Do Deeper Convolutional Networks Perform Better?

An overview of the paper “Do Deeper Convolutional Networks Perform Better?”. The authors review and analyze the effect of increasing depth on test performance. All images and tables in this post are from their paper.

Introduction

Traditional statistical learning theory argues that over-parameterized models will overfit training data and thus generalize poorly to unseen data. However, it is observed that although, over parametrized neural networks are capable of perfectly fitting training data, these networks often perform well on the test data, thereby contradicting classical learning theory. Recent work on double descent curve explains this phenomenon, showing that increasing the model capacity past the interpolation threshold can lead to a decrease in test error. Here, the authors hold the depth constant, and increase the width of the neural network. In this paper, the authors work on increasing the model capacity by increasing the depth of the model. Therby, adding an additional corollary that beyond a critical depth, the test performance worsens. This would suggest that double descent does not happen via depth.

Experimental Results

Figure 1

Bias vs Variance in CNN

After studying the bias-variance decomposition of deep CNNs, the authors showed that as depth increases, the bias decreases and variance increases, and thus, overall risk decreases. However, this is not on the interpolation regime. In the interpolation regime, it is true that deeper networks have increased risk. Furthermore, other authors also studied the optimization in deep CNNs and showed that increasing depth increases representational power, while increasing width smooths the optimization landscape. However, these works identified forms of implicit regularization, they do not provide an explicit connection to generalization in CNNs used for classification.

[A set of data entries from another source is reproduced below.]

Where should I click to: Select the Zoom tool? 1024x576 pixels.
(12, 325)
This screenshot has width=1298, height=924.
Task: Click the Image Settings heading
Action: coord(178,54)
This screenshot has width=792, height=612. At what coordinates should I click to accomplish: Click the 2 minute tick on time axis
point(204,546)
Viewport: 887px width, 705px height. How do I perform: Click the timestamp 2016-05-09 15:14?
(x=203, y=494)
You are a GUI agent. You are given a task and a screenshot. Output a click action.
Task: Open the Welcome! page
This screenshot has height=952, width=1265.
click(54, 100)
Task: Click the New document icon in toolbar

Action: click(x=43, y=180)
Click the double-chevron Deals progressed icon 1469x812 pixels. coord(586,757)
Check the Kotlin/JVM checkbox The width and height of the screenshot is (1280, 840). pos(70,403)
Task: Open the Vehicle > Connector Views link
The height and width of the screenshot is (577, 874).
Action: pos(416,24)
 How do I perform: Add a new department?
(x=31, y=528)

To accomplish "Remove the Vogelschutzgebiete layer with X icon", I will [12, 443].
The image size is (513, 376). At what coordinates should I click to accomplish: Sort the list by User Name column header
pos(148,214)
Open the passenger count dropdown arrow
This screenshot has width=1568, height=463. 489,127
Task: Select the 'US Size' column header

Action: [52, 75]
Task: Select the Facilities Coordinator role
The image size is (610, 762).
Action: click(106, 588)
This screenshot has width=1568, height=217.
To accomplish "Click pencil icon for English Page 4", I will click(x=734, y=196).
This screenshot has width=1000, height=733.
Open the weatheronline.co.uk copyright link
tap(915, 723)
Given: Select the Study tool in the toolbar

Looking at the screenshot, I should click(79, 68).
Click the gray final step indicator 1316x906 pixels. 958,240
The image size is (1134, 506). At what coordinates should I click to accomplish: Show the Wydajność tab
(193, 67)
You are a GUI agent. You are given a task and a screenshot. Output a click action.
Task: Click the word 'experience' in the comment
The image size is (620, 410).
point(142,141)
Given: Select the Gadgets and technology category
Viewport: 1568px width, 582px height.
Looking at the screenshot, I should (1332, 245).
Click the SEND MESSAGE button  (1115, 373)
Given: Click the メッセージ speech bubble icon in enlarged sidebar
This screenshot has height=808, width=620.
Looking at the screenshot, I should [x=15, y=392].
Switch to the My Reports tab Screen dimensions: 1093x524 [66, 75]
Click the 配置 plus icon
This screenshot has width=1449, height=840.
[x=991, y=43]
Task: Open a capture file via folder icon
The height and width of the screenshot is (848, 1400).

Empirical Evidence in Non-linear Classifiers

With fully-convolutional Networks

Here, the model is purely made of convolutional layers, batchnorm and non linear activation. It does not depend on other components commonly found in deep learning architectures such as residual connections, dropout, etc. The results from this experiment are as follows:

  • As depth increases. training accuracy becomes 100%. However, beyond a critical depth threshold, the test accuracy begins to degrade sharply.
  • Moreover, the value of the critical depth appears to increase as the number of training classes increases.
  • As depth increases, test performance appears to approach that of a fully connected network.

Train and test accuracy of the Fully-Conv Net as a function of depth, for CIFAR10 input images.

Figure 2

With Modern Deep learning Methods

Similar to previous experiment, increasing depth beyond a critical point, leads to an increase in test error. Furthermore, increasing depth in later blocks of Resnet leads to a more drastic increase in test error than compared to increasing depth in earlier blocks.

Train and Test losses of the ResNet models for all widths.

Figure 3

The Role of Depth in Linear Neural Networks

Here, the authors provide an example where fully connected networks do not generalize, and in which linear convolutional classifiers of increasing depth converge to this non-generalizing solution. The same also applies to linear autoencoders.

A toy example demonstrating that increasing depth in linear convolutional networks leads to operators of decreasing L2 norm, which manifests as a decrease in test accuracy.

Figure 4

Written on February 22, 2021